Miranda dejó su mochila junto a la puerta y abrazó a su padre.
– Gracias, papá -dijo, y le sonrió a Gray para agradecerle también.
– Tu padre no quiere decirlo, así que lo diré yo -dijo Gray-. Tú, cuídate, jovencita. No te adentres en el bosque sin apoyo. No juegues a ser la heroína. Sé lista.
– Tendré cuidado. -Miranda adoraba a Gray, aunque él siempre anduviera preocupándose por ella. Era unos años mayor que su padre, y en su largo pelo plateado y trenzado se adivinaba su herencia india, aunque sus ojos verdes eran los de su madre europea. Había nacido en Bozeman, pero se había mudado cuando era apenas un adolescente. Y después de tres períodos de servicio en Vietnam decidió regresar a casa.
Gray también le había enseñado a usar armas de fuego.
Entre los tres llevaron la comida y las bebidas al jeep de Miranda. Cuando estaba a punto de subir, su padre la cogió por el brazo. Sus ojos azules, un pálido reflejo de los ojos de Miranda, brillaban con un fondo de inquietud y preocupación.
– Randy, ten cuidado.
Ella asintió, incapaz de decir palabra por miedo a que brotaran las lágrimas reprimidas desde aquel momento de debilidad en la universidad. Subió al jeep de un salto, saludó y partió.
Bill se quedó mirando el jeep hasta que desapareció en una curva, junto al cartel que rezaba: Siempre bienvenidos a la Hostería Gallatin. Sacó un pañuelo y se sonó.
Gray puso su mano enorme sobre el hombro de su amigo.
– Estará bien, Billy. Es una muchacha fuerte.
– Lo sé. Lo sé. -Respiró hondo el aire fresco de la montaña-. Se merece ser feliz. Yo la amo tanto que no soporto ver cómo revive una y otra vez la misma historia.
– Por eso está ahí. No la puedes obligar a ir por tu camino, así como Nick no pudo obligarla a ir por el suyo.
Bill miró a su amigo.
– Ha llamado Quinn Peterson para reservar una habitación. -Y ¿se la has dado?
– Sí.
– A Miranda no le gustará.
– Ya lo creo que no. -Pero él tenía que enmendar algo. Sólo esperaba que Miranda lo perdonara cuando se enterara de la verdad.
Elijah Banks le dio las gracias al Dios en el que ya no creía de que por fin su suerte estuviera cambiando.
Salió disparado por la puerta trasera de las oficinas de la Gazette, en Missoula y subió a su destartalada camioneta. Una rápida mirada a su reloj le dijo que tenía el tiempo justo para pasar por su piso y coger una bolsa de viaje.

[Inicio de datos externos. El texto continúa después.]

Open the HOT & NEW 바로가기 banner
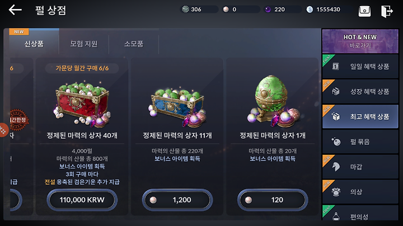The height and width of the screenshot is (226, 403). (360, 41)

El Carnicero volvía a golpear. El cuerpo de Rebecca Douglas había sido descubierto hacía una hora, y aunque el sheriff se anduviera con secretos, Eli tenía un sexto sentido que le decía que se trataba del Carnicero.
Joven universitaria desaparecida una semana. Encontrada muerta. El Carnicero. Maldita sea, hubiera deseado estar ahí desde el principio, pero su editor no le daba la oportunidad. Al contrario, había pasado lunes y martes en Helena escribiendo sobre un caso más de soborno político, y los tres últimos días entrevistando a ancianos que habían sido víctimas del robo de sus datos de identidad.
Aburrido a más no poder.
Pero ahora que tenía que informar sobre la historia de un cadáver, el jefe le había dado la tarea. Su contacto en la policía le había proporcionado escasos detalles, sólo que habían encontrado el cuerpo de la mujer y que el sheriff Thomas había dado instrucciones por radio de guardar silencio. El forense estaba al corriente y se encontraba ahora en el monte cerca de Cherry Creek Road, al sur de la interestatal.
Si jugaba bien sus cartas, podría catapultarse para salir de aquel agujero infernal y conseguir un empleo de reportero de verdad en un periódico de verdad en una ciudad de verdad.